** ABOUT THIS EXERCISE **
Take the data below and extract the lines from the one with "is (857, 1689)." to the one with "Task: Click the Vanuatu", inclusive, exactly as written.

** PROVIDED INFORMATION **
• • •
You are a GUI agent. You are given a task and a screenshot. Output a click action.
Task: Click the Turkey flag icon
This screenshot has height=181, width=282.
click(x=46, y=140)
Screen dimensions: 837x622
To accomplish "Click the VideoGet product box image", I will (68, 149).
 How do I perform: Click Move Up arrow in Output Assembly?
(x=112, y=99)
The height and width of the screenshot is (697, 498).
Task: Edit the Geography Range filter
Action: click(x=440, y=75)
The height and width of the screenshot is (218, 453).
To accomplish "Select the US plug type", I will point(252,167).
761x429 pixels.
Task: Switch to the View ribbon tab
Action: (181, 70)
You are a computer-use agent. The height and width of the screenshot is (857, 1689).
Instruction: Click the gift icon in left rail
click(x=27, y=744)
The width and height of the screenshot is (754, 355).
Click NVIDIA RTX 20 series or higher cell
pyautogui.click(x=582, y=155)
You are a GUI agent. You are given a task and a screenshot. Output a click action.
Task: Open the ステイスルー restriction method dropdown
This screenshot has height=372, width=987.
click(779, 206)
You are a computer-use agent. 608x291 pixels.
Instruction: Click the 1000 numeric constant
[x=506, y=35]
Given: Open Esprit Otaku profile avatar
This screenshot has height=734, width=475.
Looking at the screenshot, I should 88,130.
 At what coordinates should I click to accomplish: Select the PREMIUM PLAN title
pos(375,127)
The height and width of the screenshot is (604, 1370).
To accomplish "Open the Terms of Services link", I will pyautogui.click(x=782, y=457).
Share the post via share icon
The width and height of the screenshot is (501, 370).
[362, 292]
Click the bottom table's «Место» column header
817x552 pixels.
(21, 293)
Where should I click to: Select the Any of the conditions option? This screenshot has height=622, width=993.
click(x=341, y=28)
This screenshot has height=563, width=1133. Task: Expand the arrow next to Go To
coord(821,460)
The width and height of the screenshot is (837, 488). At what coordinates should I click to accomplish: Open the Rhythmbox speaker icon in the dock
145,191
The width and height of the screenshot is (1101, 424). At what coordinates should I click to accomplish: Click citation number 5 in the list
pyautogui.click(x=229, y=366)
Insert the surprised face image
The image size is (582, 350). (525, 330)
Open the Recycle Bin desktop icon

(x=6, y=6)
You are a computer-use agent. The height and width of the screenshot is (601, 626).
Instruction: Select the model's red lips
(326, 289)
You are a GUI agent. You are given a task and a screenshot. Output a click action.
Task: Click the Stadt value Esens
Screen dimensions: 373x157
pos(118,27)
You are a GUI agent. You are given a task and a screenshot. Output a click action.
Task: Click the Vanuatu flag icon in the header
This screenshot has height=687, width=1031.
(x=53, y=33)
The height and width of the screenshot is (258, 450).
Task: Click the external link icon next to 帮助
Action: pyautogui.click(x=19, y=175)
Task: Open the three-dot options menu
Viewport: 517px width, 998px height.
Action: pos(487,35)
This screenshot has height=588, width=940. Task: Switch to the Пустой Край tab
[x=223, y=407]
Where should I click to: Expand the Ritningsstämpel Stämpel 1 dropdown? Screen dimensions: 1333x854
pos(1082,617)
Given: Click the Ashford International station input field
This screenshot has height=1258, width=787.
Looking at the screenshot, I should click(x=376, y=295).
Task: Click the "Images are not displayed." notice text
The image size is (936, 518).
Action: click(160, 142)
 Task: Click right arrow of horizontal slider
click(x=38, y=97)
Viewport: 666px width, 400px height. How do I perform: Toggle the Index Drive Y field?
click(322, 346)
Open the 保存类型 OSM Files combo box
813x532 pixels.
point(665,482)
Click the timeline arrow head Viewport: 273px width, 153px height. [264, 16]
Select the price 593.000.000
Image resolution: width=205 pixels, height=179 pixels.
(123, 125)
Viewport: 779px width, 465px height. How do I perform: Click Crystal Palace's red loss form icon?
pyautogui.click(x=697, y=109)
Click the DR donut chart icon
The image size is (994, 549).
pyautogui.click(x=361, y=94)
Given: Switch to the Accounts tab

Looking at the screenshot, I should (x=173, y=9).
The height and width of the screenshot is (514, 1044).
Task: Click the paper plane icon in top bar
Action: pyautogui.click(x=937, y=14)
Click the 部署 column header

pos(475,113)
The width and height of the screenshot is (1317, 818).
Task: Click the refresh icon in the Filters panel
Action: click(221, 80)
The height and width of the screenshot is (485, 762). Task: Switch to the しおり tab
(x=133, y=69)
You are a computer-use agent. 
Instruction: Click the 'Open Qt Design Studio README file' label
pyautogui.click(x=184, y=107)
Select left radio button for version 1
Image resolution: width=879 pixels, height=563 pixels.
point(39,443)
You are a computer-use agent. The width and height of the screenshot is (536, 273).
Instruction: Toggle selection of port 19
• • •
** WRITTEN SOLUTION **
You are a computer-use agent. The height and width of the screenshot is (857, 1689).
Instruction: Click the gift icon in left rail
click(x=27, y=744)
The width and height of the screenshot is (754, 355).
Click NVIDIA RTX 20 series or higher cell
pyautogui.click(x=582, y=155)
You are a GUI agent. You are given a task and a screenshot. Output a click action.
Task: Open the ステイスルー restriction method dropdown
This screenshot has height=372, width=987.
click(779, 206)
You are a computer-use agent. 608x291 pixels.
Instruction: Click the 1000 numeric constant
[x=506, y=35]
Given: Open Esprit Otaku profile avatar
This screenshot has height=734, width=475.
Looking at the screenshot, I should 88,130.
 At what coordinates should I click to accomplish: Select the PREMIUM PLAN title
pos(375,127)
The height and width of the screenshot is (604, 1370).
To accomplish "Open the Terms of Services link", I will pyautogui.click(x=782, y=457).
Share the post via share icon
The width and height of the screenshot is (501, 370).
[362, 292]
Click the bottom table's «Место» column header
817x552 pixels.
(21, 293)
Where should I click to: Select the Any of the conditions option? This screenshot has height=622, width=993.
click(x=341, y=28)
This screenshot has height=563, width=1133. Task: Expand the arrow next to Go To
coord(821,460)
The width and height of the screenshot is (837, 488). At what coordinates should I click to accomplish: Open the Rhythmbox speaker icon in the dock
145,191
The width and height of the screenshot is (1101, 424). At what coordinates should I click to accomplish: Click citation number 5 in the list
pyautogui.click(x=229, y=366)
Insert the surprised face image
The image size is (582, 350). (525, 330)
Open the Recycle Bin desktop icon

(x=6, y=6)
You are a computer-use agent. The height and width of the screenshot is (601, 626).
Instruction: Select the model's red lips
(326, 289)
You are a GUI agent. You are given a task and a screenshot. Output a click action.
Task: Click the Stadt value Esens
Screen dimensions: 373x157
pos(118,27)
You are a GUI agent. You are given a task and a screenshot. Output a click action.
Task: Click the Vanuatu flag icon in the header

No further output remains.